Russian Circles – Gnosis
On ne parvient que difficilement à déceler la moindre fêlure dans la discographie imposante du trio de Chicago Russian Circles, si ce n’est un bloc trempé dans la suie, d’une pesanteur de plomb, dont les trajectoires multiples, jamais prévisibles, ont emprunté tous les chemins possibles et inimaginables. Il suffit parfois de moins d’une heure pour acquérir une réputation qui dure mille ans, tel pourrait être la filiation qui unit chacune de leur production depuis 2006. Une progressivité musicale mutante et complexe, toujours élaborée dans un laps de temps réduit entre des tournées et des sessions studios intenses. En s’éloignant continuellement de leur pré carré, le groupe continue d’explorer les multiples dimensions des sphères musicales, en recombinant les signaux captés et les fréquences absorbées, en une matière indissoluble, comme échappée d’un vortex. Flirtant toujours avec le proverbial post-metal et space rock, les Russian Circles ne se sont jamais éloignés de leur enveloppe originelle. Depuis Enter (« Death Rides a Horse » est à ce jour indéboulonnable), nos trois compères n’ont cessé d’évoluer en évitant les écueils boursouflés d’un post rock maintes fois pratiqué à grands renforts de dialogues ennuyeux extraits de films. L’implication du bassiste fondateur Brian Cook, ayant officié au sein de groupes comme Botch ou These Arms Are Snakes, est pleine et entière, ce qui explique notamment la propension du groupe à s’extirper des codifications de genres en s’imposant comme les poids lourds de l’instru-metal. Blood Year avait déjà marqué les esprits précédemment avec ses parenthèses cosmico-grooves. Mike Sullivan, Dave Turncrantz et Brian Cook sont jusqu’ici toujours parvenus à démêler des mélodies luxuriantes au milieu de la masse composite de leurs compositions. Avec Gnosis, Russian Circles pulvérise les repères, entrant dans une dimension atmosphérique et stellaire. Une toile anthémique qu’inaugure « Tupilak » à grands renforts de riffs massifs, l’impression d’approcher du bout de la falaise pour descendre dans les ténèbres. Huitième album, sixième piste, « Betrayal » démarre en trombe avec un blast black metal accentuant cette tension crépusculaire appuyée par la frappe de cosaque précise et phénoménale du batteur.

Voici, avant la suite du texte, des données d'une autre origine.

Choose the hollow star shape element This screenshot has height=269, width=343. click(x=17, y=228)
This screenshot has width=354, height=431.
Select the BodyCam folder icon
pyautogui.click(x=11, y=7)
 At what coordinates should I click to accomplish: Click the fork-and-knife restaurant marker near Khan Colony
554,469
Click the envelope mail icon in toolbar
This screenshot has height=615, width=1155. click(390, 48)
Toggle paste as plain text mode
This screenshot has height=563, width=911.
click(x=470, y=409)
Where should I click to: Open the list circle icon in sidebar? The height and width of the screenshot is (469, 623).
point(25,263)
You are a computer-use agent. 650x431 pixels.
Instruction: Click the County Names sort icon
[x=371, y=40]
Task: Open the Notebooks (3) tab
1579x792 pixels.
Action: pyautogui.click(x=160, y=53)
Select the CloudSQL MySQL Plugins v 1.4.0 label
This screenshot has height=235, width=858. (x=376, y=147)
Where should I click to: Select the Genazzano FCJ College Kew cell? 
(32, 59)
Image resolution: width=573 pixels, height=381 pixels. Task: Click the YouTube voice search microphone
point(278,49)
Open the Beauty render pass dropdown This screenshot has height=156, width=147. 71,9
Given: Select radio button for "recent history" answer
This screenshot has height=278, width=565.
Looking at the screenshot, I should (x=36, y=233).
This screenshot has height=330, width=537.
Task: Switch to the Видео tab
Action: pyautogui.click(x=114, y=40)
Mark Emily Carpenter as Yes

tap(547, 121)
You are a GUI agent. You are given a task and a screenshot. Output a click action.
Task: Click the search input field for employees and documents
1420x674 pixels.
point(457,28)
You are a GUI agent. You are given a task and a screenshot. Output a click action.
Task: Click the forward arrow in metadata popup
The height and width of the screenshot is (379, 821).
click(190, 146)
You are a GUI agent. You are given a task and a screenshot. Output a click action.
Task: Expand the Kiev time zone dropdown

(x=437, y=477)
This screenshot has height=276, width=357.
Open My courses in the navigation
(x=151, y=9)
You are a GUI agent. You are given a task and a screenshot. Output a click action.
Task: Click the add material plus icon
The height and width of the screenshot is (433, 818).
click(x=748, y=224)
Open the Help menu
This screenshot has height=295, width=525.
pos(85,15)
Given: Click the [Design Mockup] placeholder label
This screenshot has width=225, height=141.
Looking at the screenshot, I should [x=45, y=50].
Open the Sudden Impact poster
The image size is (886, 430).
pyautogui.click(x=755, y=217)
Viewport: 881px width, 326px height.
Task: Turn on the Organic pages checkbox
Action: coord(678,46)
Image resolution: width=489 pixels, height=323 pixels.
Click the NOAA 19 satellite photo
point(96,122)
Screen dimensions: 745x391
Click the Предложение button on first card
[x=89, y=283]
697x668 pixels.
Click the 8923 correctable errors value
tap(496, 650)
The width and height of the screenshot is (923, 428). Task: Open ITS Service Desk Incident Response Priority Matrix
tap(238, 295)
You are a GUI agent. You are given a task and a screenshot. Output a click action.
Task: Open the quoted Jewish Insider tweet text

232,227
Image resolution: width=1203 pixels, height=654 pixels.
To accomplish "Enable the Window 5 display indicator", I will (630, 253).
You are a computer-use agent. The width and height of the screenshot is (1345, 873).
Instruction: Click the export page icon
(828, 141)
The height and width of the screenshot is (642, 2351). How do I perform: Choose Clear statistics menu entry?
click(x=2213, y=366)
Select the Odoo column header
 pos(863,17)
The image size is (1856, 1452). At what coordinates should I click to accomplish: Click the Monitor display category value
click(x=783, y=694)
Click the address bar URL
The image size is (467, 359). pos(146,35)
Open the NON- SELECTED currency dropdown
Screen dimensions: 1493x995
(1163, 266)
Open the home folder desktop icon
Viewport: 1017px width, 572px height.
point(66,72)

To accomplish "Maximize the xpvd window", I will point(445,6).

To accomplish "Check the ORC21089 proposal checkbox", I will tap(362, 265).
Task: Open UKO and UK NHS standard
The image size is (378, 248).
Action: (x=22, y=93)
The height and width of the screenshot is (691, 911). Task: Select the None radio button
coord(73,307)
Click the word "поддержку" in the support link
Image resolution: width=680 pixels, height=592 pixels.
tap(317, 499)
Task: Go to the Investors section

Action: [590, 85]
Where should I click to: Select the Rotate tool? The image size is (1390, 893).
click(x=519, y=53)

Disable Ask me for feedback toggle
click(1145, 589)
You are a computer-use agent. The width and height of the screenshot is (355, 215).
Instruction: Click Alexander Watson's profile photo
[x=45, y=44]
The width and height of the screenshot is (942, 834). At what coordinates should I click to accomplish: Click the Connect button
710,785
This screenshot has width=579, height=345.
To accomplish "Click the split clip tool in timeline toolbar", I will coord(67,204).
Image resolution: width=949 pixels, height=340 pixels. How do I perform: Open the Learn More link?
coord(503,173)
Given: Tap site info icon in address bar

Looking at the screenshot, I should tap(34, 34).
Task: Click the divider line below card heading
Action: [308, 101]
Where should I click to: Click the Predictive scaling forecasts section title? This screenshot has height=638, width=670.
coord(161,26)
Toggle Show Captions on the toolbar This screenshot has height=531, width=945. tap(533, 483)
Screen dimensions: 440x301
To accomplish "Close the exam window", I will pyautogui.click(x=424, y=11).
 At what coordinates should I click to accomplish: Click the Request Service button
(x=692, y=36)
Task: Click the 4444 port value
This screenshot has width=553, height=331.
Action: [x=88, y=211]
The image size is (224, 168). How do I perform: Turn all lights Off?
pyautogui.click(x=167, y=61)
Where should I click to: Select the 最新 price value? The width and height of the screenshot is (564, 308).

Le trio a cette facilité de pouvoir basculer de la beauté vers la violence, faisant coexister des contrastes suaves, schéma qu’Isis empruntait dans son post-metal. « Ó Braonáin » constitue un intermède plus calme au milieu des assauts cathartiques de ce disque cinématique.
Enregistré dans le studio de Kurt Ballou, Gnosis s’impose comme une œuvre majeure, en écho avec un monde dont la noirceur se consolide et perd de son intensité à mesure que l’on prend de la hauteur, une sensation vertigineuse vitale pour échapper aux vicissitudes de l’actualité. Un voyage forcément salvateur.